(Beginning of GIVEN RECORDS)

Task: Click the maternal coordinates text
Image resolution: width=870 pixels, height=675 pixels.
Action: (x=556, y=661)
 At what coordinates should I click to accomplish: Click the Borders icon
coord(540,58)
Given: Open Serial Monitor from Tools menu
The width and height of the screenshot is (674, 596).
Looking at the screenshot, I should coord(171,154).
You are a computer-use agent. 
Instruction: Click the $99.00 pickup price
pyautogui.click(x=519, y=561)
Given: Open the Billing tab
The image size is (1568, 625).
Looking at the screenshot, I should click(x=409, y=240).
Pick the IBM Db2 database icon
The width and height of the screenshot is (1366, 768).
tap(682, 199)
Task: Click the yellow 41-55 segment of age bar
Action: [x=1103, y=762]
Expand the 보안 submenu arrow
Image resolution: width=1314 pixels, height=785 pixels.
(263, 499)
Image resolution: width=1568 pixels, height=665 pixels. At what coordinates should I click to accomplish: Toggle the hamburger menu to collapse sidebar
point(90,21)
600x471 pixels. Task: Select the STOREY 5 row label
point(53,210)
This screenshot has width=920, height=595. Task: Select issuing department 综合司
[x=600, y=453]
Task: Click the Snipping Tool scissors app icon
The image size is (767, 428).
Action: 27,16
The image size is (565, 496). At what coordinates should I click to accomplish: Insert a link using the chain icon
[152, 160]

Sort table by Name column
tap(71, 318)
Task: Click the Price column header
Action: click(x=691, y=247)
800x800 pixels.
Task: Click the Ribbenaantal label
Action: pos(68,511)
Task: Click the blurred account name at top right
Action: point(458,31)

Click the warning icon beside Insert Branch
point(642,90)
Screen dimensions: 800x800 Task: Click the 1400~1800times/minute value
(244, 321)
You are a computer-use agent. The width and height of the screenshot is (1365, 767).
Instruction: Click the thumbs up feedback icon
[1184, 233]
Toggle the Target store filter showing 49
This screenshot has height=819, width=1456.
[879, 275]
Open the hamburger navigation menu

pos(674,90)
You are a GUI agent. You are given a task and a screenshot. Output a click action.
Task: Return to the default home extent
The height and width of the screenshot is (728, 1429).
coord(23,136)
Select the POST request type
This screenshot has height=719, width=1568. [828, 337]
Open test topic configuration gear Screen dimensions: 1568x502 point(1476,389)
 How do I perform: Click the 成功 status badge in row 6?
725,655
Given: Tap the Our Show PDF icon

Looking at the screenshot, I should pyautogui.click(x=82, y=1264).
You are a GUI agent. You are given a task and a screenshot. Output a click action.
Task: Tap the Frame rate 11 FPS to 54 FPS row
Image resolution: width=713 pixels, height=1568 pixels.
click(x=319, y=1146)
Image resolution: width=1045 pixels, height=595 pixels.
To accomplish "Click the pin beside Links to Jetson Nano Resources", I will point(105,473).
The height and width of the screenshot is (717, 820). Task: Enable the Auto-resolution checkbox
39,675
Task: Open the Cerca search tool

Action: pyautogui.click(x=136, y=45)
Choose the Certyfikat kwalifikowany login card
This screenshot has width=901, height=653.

(End of GIVEN RECORDS)

Retype the material above in full, keeping every word as it stands.

EXPECTED OUTPUT:
Task: Click the maternal coordinates text
Image resolution: width=870 pixels, height=675 pixels.
Action: (x=556, y=661)
 At what coordinates should I click to accomplish: Click the Borders icon
coord(540,58)
Given: Open Serial Monitor from Tools menu
The width and height of the screenshot is (674, 596).
Looking at the screenshot, I should coord(171,154).
You are a computer-use agent. 
Instruction: Click the $99.00 pickup price
pyautogui.click(x=519, y=561)
Given: Open the Billing tab
The image size is (1568, 625).
Looking at the screenshot, I should click(x=409, y=240).
Pick the IBM Db2 database icon
The width and height of the screenshot is (1366, 768).
tap(682, 199)
Task: Click the yellow 41-55 segment of age bar
Action: [x=1103, y=762]
Expand the 보안 submenu arrow
Image resolution: width=1314 pixels, height=785 pixels.
(263, 499)
Image resolution: width=1568 pixels, height=665 pixels. At what coordinates should I click to accomplish: Toggle the hamburger menu to collapse sidebar
point(90,21)
600x471 pixels. Task: Select the STOREY 5 row label
point(53,210)
This screenshot has width=920, height=595. Task: Select issuing department 综合司
[x=600, y=453]
Task: Click the Snipping Tool scissors app icon
The image size is (767, 428).
Action: 27,16
The image size is (565, 496). At what coordinates should I click to accomplish: Insert a link using the chain icon
[152, 160]

Sort table by Name column
tap(71, 318)
Task: Click the Price column header
Action: click(x=691, y=247)
800x800 pixels.
Task: Click the Ribbenaantal label
Action: pos(68,511)
Task: Click the blurred account name at top right
Action: point(458,31)

Click the warning icon beside Insert Branch
point(642,90)
Screen dimensions: 800x800 Task: Click the 1400~1800times/minute value
(244, 321)
You are a computer-use agent. The width and height of the screenshot is (1365, 767).
Instruction: Click the thumbs up feedback icon
[1184, 233]
Toggle the Target store filter showing 49
This screenshot has height=819, width=1456.
[879, 275]
Open the hamburger navigation menu

pos(674,90)
You are a GUI agent. You are given a task and a screenshot. Output a click action.
Task: Return to the default home extent
The height and width of the screenshot is (728, 1429).
coord(23,136)
Select the POST request type
This screenshot has height=719, width=1568. [828, 337]
Open test topic configuration gear Screen dimensions: 1568x502 point(1476,389)
 How do I perform: Click the 成功 status badge in row 6?
725,655
Given: Tap the Our Show PDF icon

Looking at the screenshot, I should pyautogui.click(x=82, y=1264).
You are a GUI agent. You are given a task and a screenshot. Output a click action.
Task: Tap the Frame rate 11 FPS to 54 FPS row
Image resolution: width=713 pixels, height=1568 pixels.
click(x=319, y=1146)
Image resolution: width=1045 pixels, height=595 pixels.
To accomplish "Click the pin beside Links to Jetson Nano Resources", I will point(105,473).
The height and width of the screenshot is (717, 820). Task: Enable the Auto-resolution checkbox
39,675
Task: Open the Cerca search tool

Action: pyautogui.click(x=136, y=45)
Choose the Certyfikat kwalifikowany login card
This screenshot has width=901, height=653.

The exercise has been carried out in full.